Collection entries
BEGIN

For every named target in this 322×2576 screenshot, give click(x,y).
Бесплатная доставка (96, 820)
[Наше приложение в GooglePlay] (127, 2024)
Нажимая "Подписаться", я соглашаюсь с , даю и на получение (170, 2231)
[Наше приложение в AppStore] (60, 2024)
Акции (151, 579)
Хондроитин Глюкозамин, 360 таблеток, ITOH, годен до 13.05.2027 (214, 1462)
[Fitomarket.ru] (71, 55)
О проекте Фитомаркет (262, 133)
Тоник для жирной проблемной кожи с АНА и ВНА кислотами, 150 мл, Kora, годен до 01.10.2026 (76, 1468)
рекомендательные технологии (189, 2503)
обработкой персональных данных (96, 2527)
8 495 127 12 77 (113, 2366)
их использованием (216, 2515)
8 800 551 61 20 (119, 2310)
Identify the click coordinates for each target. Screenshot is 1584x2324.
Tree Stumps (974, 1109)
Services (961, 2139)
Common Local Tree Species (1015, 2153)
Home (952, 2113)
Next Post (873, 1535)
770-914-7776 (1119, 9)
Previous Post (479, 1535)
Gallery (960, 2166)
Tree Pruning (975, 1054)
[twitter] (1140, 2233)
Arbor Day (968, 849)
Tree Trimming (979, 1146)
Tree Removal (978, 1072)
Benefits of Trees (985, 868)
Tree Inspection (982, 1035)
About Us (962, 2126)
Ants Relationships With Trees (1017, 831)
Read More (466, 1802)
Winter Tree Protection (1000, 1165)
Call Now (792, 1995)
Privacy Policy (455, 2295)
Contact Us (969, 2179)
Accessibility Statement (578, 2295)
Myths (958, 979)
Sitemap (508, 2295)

END

#### PROBLEM TO WORK ON
Reproduce, character for character, only the lines of the preceding data that start at the line with "Home (952, 2113)" and end at the line with "Call Now (792, 1995)", both included.

#### EXERCISE ANSWER
Home (952, 2113)
Next Post (873, 1535)
770-914-7776 (1119, 9)
Previous Post (479, 1535)
Gallery (960, 2166)
Tree Pruning (975, 1054)
[twitter] (1140, 2233)
Arbor Day (968, 849)
Tree Trimming (979, 1146)
Tree Removal (978, 1072)
Benefits of Trees (985, 868)
Tree Inspection (982, 1035)
About Us (962, 2126)
Ants Relationships With Trees (1017, 831)
Read More (466, 1802)
Winter Tree Protection (1000, 1165)
Call Now (792, 1995)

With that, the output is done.